Mais cela aide aussi à remonter le moral du peuple et lui donne un sentiment de sécurité. Le peuple colombien avait besoin de quelqu’un pour renouveler sa confiance dans son gouvernement, et il est très satisfait du Président Uribe. Les sondages de 2004 montraient que plus de 70 % des citoyens le soutenaient. Entre janvier et avril 2003, les meurtres ont baissé de 21 % et les enlèvements de 35 % en comparaison avec la même période de l’année précédente. Entre mai 2003 et mai 2004, les enlèvements ont baissé de 44 % avec 1 737 rapts et les homicides ont baissé de 20 % avec environ 21 000 meurtres en 2003.
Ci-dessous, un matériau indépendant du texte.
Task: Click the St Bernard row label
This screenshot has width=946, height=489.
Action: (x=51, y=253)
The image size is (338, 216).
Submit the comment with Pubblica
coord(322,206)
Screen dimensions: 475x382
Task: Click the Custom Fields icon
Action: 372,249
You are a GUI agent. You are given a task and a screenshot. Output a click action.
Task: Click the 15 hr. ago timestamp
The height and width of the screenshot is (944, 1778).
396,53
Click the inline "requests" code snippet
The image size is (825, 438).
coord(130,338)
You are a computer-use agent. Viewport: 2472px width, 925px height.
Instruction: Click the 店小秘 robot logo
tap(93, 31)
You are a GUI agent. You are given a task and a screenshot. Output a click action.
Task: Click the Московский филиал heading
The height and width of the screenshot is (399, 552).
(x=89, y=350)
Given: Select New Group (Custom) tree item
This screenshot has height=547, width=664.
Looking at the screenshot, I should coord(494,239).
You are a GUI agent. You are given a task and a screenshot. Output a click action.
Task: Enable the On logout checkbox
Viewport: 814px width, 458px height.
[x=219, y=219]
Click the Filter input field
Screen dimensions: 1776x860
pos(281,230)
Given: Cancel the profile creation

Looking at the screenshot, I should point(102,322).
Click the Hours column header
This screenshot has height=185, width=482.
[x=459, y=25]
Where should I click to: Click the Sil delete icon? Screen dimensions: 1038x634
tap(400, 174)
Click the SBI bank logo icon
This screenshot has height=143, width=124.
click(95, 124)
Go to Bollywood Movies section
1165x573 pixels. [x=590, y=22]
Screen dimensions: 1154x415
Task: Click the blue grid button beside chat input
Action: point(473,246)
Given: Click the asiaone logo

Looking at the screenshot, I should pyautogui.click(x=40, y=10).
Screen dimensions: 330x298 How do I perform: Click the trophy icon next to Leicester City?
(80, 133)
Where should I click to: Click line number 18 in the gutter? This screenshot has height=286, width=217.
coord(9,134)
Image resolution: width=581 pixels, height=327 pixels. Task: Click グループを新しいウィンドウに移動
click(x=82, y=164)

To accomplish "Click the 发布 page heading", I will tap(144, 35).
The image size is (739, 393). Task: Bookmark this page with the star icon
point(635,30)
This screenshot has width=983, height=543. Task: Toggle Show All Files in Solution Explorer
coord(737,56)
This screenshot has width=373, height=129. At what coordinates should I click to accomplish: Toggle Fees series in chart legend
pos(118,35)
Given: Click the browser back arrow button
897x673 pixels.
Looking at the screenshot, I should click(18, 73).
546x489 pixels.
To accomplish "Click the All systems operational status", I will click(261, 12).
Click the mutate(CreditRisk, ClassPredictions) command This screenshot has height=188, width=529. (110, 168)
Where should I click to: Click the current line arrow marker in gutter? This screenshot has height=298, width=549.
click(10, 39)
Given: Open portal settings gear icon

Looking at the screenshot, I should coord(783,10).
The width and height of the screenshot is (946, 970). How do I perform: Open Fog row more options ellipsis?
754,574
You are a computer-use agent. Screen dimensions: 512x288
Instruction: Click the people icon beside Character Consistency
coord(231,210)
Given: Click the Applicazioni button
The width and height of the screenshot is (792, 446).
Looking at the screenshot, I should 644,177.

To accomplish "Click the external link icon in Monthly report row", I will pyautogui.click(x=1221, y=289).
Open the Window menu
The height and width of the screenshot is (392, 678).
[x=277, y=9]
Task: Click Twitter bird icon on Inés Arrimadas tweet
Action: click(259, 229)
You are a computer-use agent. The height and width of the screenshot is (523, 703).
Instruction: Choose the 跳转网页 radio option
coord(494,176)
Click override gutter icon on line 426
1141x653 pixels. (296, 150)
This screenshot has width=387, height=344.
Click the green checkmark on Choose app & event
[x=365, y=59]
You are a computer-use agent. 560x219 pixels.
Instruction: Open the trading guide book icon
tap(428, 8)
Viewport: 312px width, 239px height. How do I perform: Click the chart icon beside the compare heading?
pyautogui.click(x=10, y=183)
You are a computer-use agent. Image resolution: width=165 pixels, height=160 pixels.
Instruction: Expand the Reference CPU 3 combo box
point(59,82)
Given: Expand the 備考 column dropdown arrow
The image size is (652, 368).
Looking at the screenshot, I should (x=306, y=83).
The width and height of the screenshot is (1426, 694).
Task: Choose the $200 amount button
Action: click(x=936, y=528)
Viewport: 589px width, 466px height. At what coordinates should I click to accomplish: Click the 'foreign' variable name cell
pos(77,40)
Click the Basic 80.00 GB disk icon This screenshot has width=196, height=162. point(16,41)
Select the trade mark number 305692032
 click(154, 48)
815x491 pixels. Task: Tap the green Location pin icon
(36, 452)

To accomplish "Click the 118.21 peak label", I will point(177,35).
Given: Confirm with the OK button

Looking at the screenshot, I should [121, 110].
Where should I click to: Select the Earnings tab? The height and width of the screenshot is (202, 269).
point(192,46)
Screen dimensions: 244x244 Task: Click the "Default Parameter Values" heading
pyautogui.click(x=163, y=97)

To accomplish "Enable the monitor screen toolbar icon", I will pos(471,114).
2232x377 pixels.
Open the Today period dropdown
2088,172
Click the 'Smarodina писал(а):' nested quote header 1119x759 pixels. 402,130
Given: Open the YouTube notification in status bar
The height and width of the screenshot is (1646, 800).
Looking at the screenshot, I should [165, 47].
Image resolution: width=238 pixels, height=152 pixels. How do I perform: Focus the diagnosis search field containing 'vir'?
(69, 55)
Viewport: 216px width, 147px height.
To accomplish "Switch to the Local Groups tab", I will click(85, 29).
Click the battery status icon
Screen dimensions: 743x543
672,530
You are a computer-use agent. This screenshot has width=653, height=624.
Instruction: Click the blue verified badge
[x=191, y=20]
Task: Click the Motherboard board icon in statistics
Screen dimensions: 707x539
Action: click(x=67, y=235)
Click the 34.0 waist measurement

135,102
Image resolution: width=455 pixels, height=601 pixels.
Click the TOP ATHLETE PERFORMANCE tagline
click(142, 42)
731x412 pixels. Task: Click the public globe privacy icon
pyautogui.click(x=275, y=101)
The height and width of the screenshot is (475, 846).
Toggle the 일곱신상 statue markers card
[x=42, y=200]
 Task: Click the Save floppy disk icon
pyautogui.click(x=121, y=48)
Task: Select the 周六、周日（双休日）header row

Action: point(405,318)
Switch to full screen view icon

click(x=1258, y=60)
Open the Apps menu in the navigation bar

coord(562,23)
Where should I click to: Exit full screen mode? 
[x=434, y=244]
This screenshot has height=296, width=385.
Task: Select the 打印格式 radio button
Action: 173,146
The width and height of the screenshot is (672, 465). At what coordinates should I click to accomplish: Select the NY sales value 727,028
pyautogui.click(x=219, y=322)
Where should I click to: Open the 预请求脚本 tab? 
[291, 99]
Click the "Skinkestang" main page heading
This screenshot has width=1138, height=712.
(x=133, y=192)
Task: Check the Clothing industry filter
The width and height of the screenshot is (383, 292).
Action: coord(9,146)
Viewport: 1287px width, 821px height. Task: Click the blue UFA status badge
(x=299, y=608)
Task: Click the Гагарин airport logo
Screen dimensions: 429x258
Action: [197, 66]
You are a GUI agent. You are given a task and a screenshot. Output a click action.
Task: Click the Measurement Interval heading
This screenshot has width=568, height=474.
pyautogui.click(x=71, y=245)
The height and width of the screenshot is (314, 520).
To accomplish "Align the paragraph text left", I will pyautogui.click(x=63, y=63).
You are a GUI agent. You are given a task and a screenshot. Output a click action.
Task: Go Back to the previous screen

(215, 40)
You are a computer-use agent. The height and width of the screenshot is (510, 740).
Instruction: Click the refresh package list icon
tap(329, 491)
L’amélioration de la sécurité est venue permettre la croissance de l’économie. Selon José de Cordoba, dans son article pour le Wall Street Journal « L’an dernier, les investissements du secteur privé ont presque doublé en comparaison avec ceux enregistrés en 2002. Au premier trimestre de cette année les nouveaux investissements directs ont augmenté de 73 % pour atteindre un total de 546 millions de dollars, principalement grâce aux secteurs du pétrole et de l’extraction de minerais. Les économistes prévoient une croissance record de 4 % pour cette année ».

Commentaire

Les détracteurs des nouvelles politiques du Président Uribe sont nombreux. Dans son article pour le New Statesman, Isabel Hilton estime que le nouveau président n’a pas fait autant pour la Colombie que l’on veut croire. Selon I. Hilton, depuis l’arrivée de M. Uribe au pouvoir, le nombre de prisonniers a augmenté de 50 000 à 67 000 en raison d’une vague d’arrestations arbitraires : « wave of arrests that frequently derive from nothing more than the unsupported and anonymous accusation of a paid informer » (voir Isabel Hilton. “Leader with the iron fist and the big heart.” New Statesman. February 23, 2004. Lexis Nexis). Dans son article, elle critique l’usage d’informateurs payés pour dénoncer des terroristes. Cela représente, insiste-t-elle, une partie importante du plan du Président pour la lutte contre les guérillas. Hilton cite également les abus du pouvoir de la part du Président, notamment les arrestations en masse et son désir de donner des pouvoirs spéciaux à l’armée. Ceux qui critiquent les abus du président, notamment les ONG, sont eux-mêmes critiqués. Le président dit : « they were political maneuvers in the service of terrorism ». Hilton écrit que le ministre de la Défense lui a communiqué que 95 % de l’information sur la Colombie au monde extérieur vient des ONG sympathisant avec la guérilla. Parmi les ONG visées : War on Want, Save the Children, Amnesty International, Human Rights Watch et leurs équivalents colombiens. Des ONG internationales et colombiennes accusent le gouvernement Uribe de ne pas prendre en compte le respect des droits humains dans sa stratégie militaire de répression. Ce dernier accuse des ONG internationales et colombiennes de servir de façon indirecte à la justification du discours des FARC et à la légitimation de leurs actions de violence, voire de terreur.